Given task a: Lay out the entries that follow the coffee shop passage as a Markdown table with the columns "Row" and "Entry line," starting at the beginning of the entries and ending with the line that contains "Emprender (90, 569)", inclusive. Leave out blank lines and the pictures.

Passage:
== == ==

A blend of utopian aspiration and excavated indigenous tradition animates Fran Ilich’s timely project, Aridoamérica Winter Plan, an intriguing social experiment that takes the form of a free coffee shop. It is installed at El Museo de Los Sures in Brooklyn through the end of March. Visitors to Ilich’s pop up café in the storefront art space are offered hot coffee and internet access at no cost, as well as ample seating to gather with others. At first glance, the improvised social space seems simply to follow the well-trodden path of Rirkrit Tiravanija and others who have made art from feeding people in a gallery. Those that linger, however, partake in the complicated mechanics of an anti-capitalist secret society hiding in plain sight.

== == ==

Stored records:
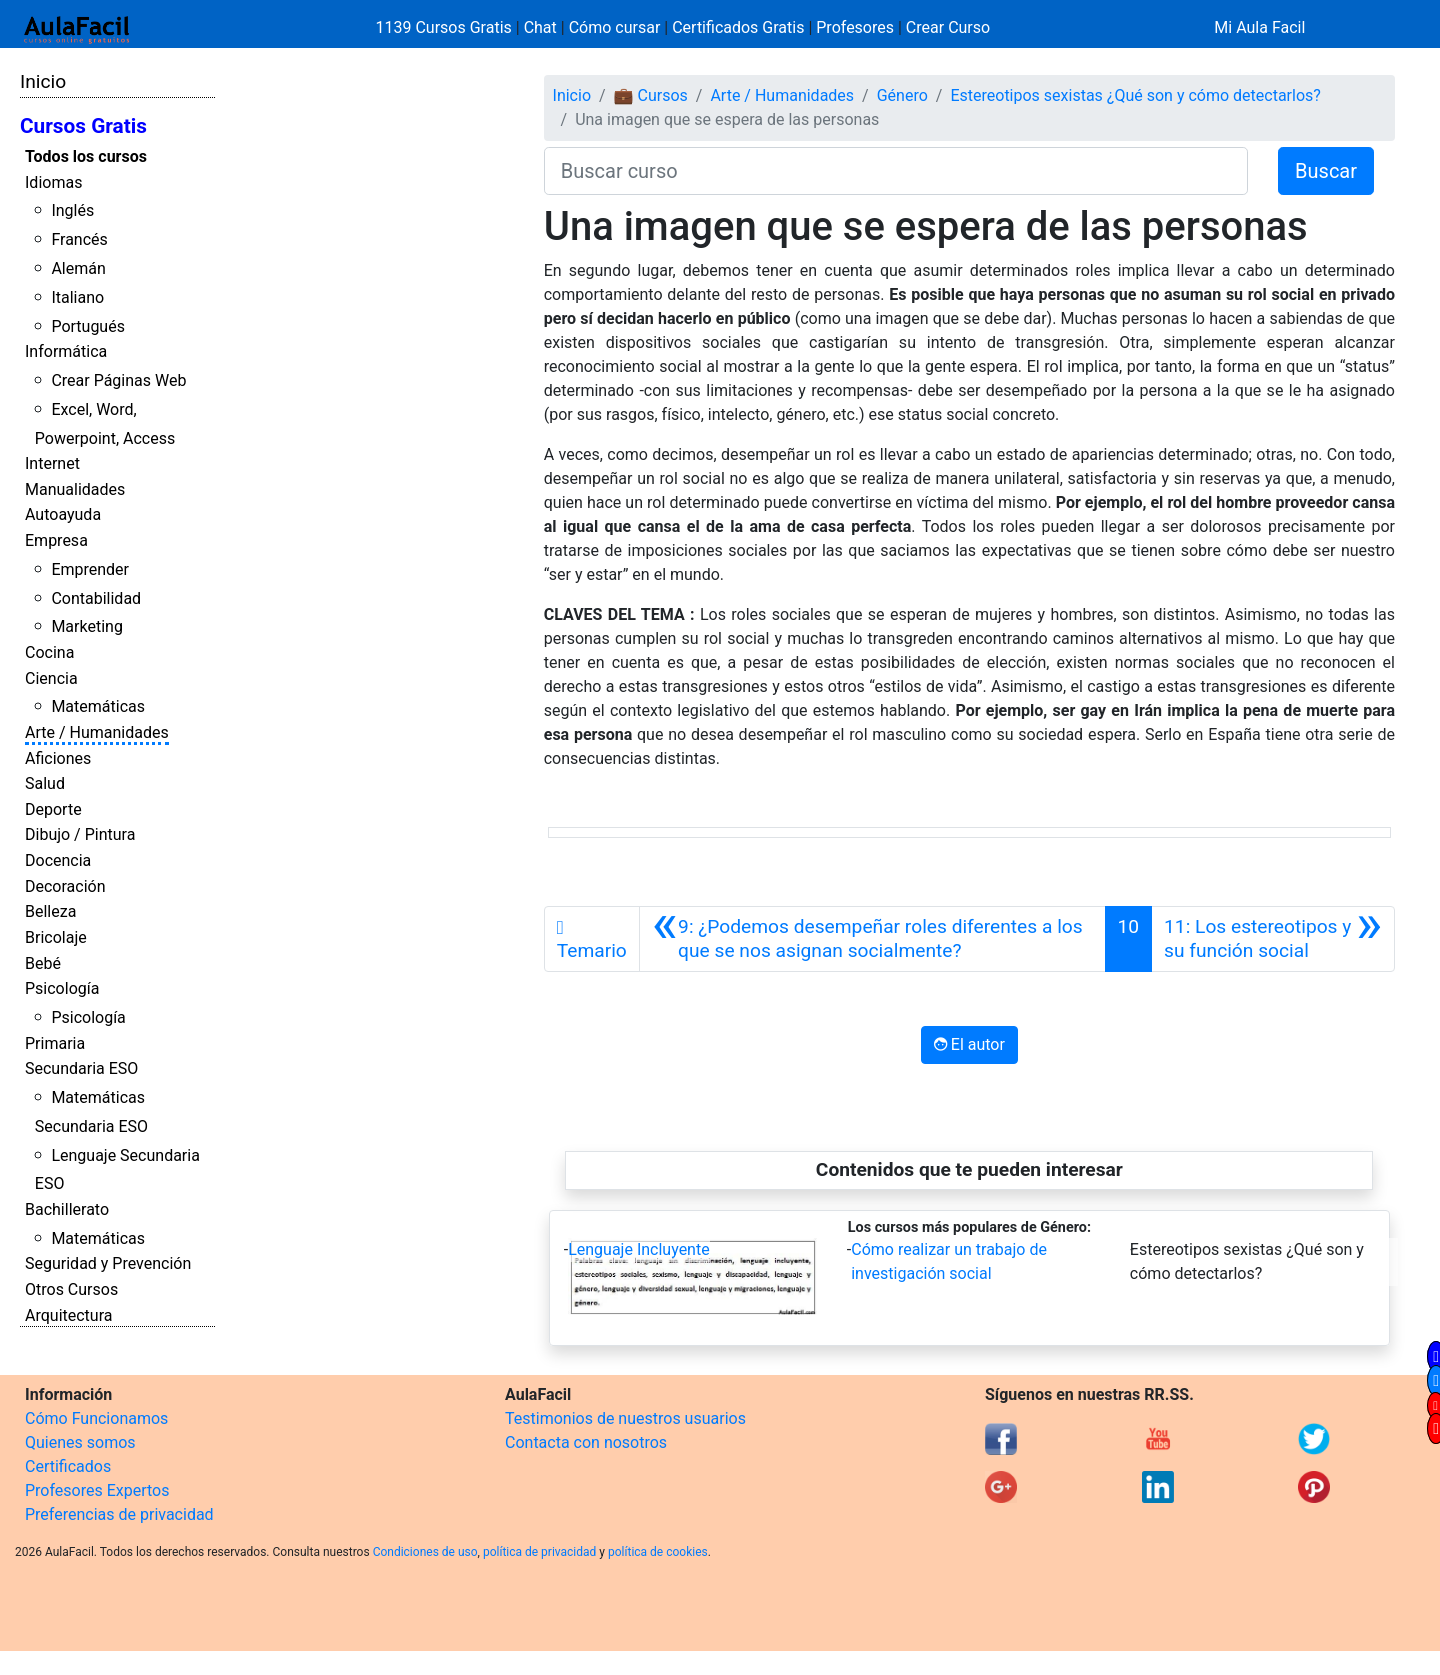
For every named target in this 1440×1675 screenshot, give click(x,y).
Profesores (855, 27)
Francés (79, 239)
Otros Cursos (71, 1289)
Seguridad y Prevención (108, 1263)
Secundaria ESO (81, 1068)
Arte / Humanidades (97, 732)
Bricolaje (56, 937)
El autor (969, 1044)
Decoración (65, 886)
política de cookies (658, 1552)
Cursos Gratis (83, 126)
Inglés (72, 210)
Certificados (68, 1466)
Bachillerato (67, 1209)
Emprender (90, 569)
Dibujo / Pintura (80, 834)
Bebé (43, 963)
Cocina (49, 652)
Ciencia (51, 678)
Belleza (50, 911)
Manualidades (75, 489)
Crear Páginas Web (118, 380)
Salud (45, 783)
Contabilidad (96, 598)
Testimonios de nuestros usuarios (625, 1418)
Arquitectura (68, 1315)
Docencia (58, 860)
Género (902, 95)
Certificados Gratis (738, 27)
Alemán (78, 268)
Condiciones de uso (425, 1552)
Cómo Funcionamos (96, 1418)
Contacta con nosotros (586, 1442)
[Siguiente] (1273, 939)
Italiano (77, 297)
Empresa (56, 540)
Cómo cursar (615, 27)
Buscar (1326, 171)
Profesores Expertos (97, 1490)
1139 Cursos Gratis (446, 27)
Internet (52, 463)
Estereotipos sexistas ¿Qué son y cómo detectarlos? (1135, 95)
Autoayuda (63, 514)
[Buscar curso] (896, 171)
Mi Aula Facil (1259, 27)
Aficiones (58, 758)
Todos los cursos (86, 156)
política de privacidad (539, 1552)
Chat (540, 27)
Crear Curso (948, 27)
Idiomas (53, 182)
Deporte (53, 809)
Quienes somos (80, 1442)
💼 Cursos (651, 95)
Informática (66, 351)
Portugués (88, 326)
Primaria (55, 1043)
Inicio (43, 81)
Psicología (62, 988)
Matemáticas (98, 706)
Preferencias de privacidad (119, 1514)
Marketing (86, 626)
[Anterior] (872, 939)
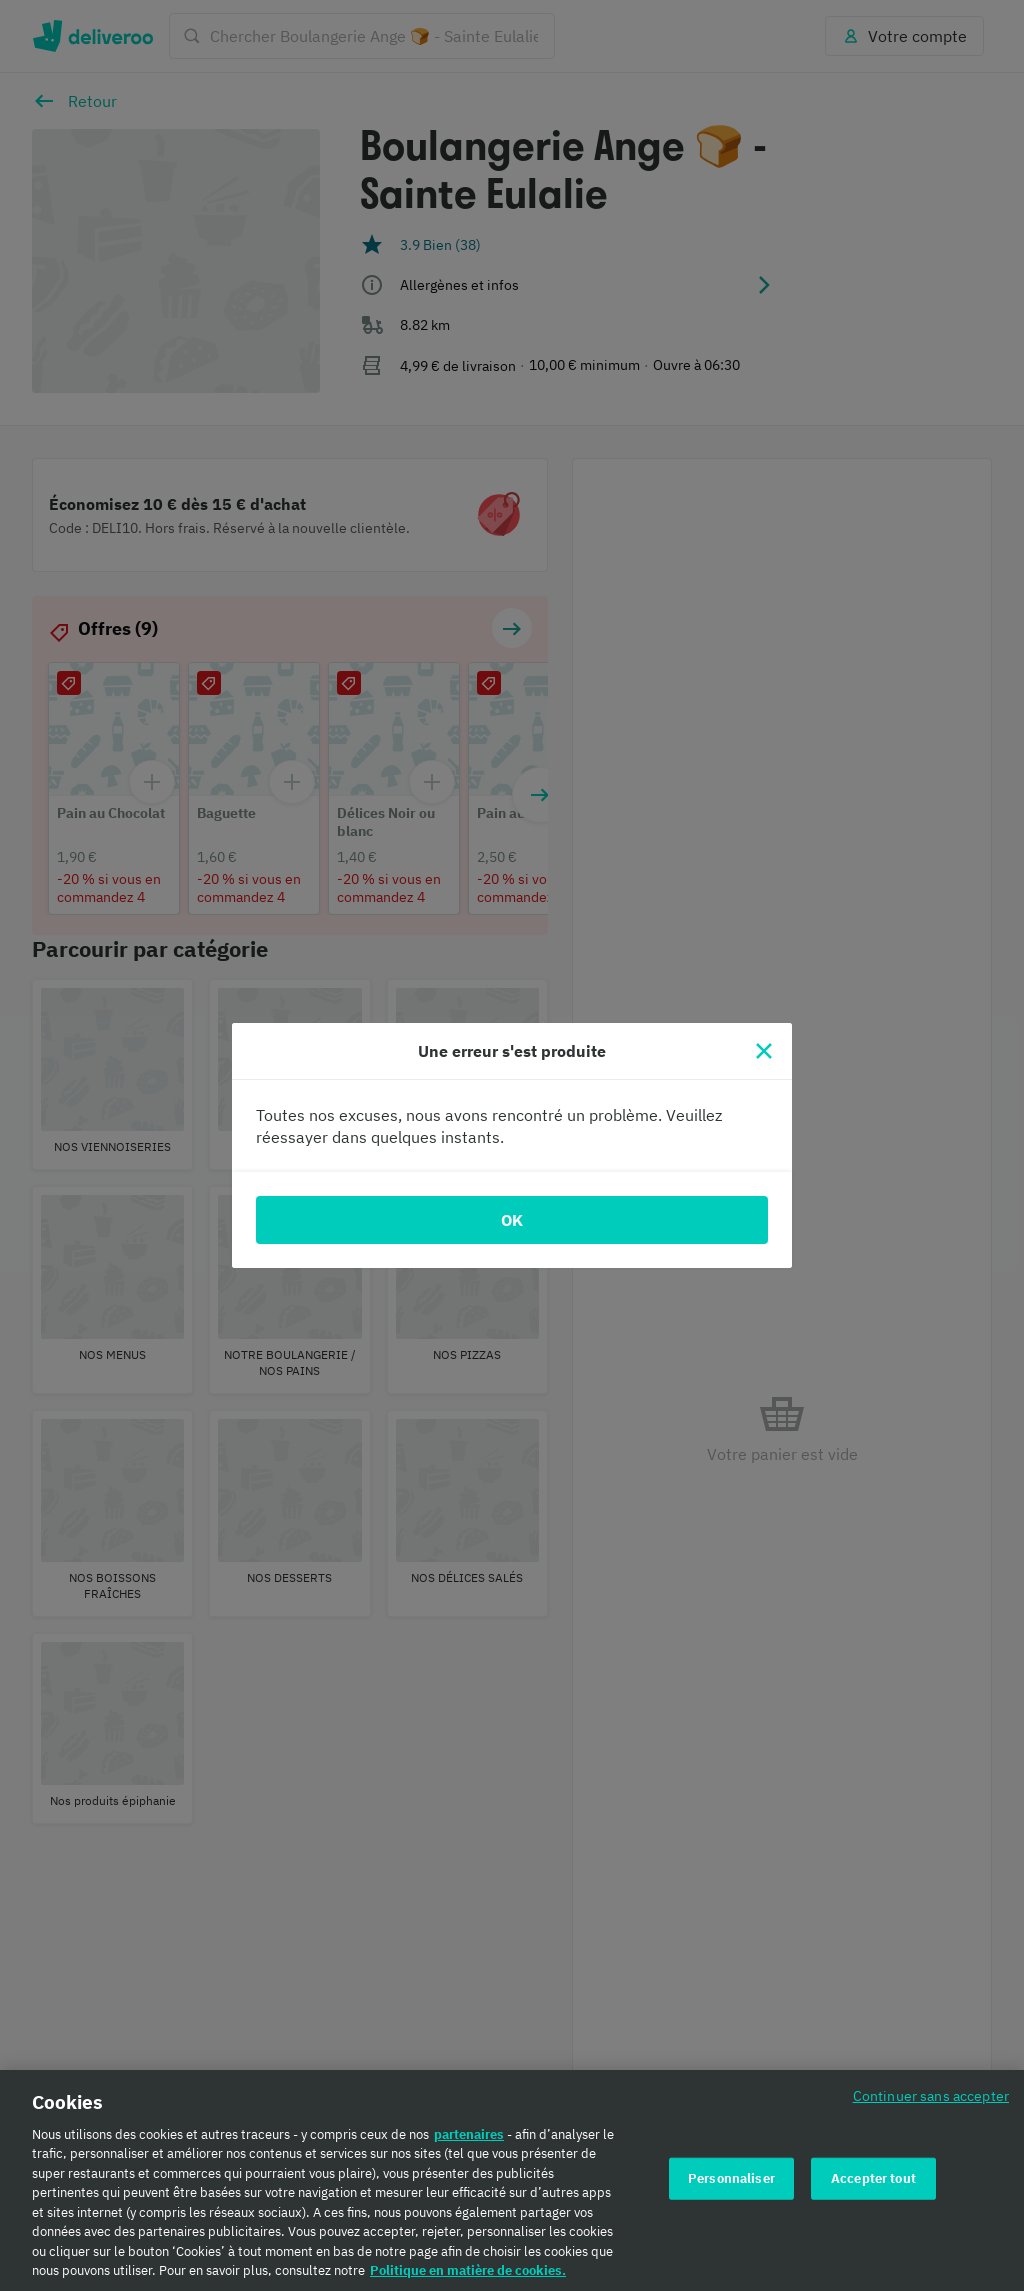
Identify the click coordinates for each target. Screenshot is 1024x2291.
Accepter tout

== == ==

Given task b: Transcribe the coffee shop passage above from "A blend of utopian" up to and including "in plain sight.".

Solution a:
| Row | Entry line |
|---|---|
| 1 | For every named target in this 1440×1675 screenshot, give click(x,y). |
| 2 | Profesores (855, 27) |
| 3 | Francés (79, 239) |
| 4 | Otros Cursos (71, 1289) |
| 5 | Seguridad y Prevención (108, 1263) |
| 6 | Secundaria ESO (81, 1068) |
| 7 | Arte / Humanidades (97, 732) |
| 8 | Bricolaje (56, 937) |
| 9 | El autor (969, 1044) |
| 10 | Decoración (65, 886) |
| 11 | política de cookies (658, 1552) |
| 12 | Cursos Gratis (83, 126) |
| 13 | Inglés (72, 210) |
| 14 | Certificados (68, 1466) |
| 15 | Bachillerato (67, 1209) |
| 16 | Emprender (90, 569) |

Solution b:
A blend of utopian aspiration and excavated indigenous tradition animates Fran Ilich’s timely project, Aridoamérica Winter Plan, an intriguing social experiment that takes the form of a free coffee shop. It is installed at El Museo de Los Sures in Brooklyn through the end of March. Visitors to Ilich’s pop up café in the storefront art space are offered hot coffee and internet access at no cost, as well as ample seating to gather with others. At first glance, the improvised social space seems simply to follow the well-trodden path of Rirkrit Tiravanija and others who have made art from feeding people in a gallery. Those that linger, however, partake in the complicated mechanics of an anti-capitalist secret society hiding in plain sight.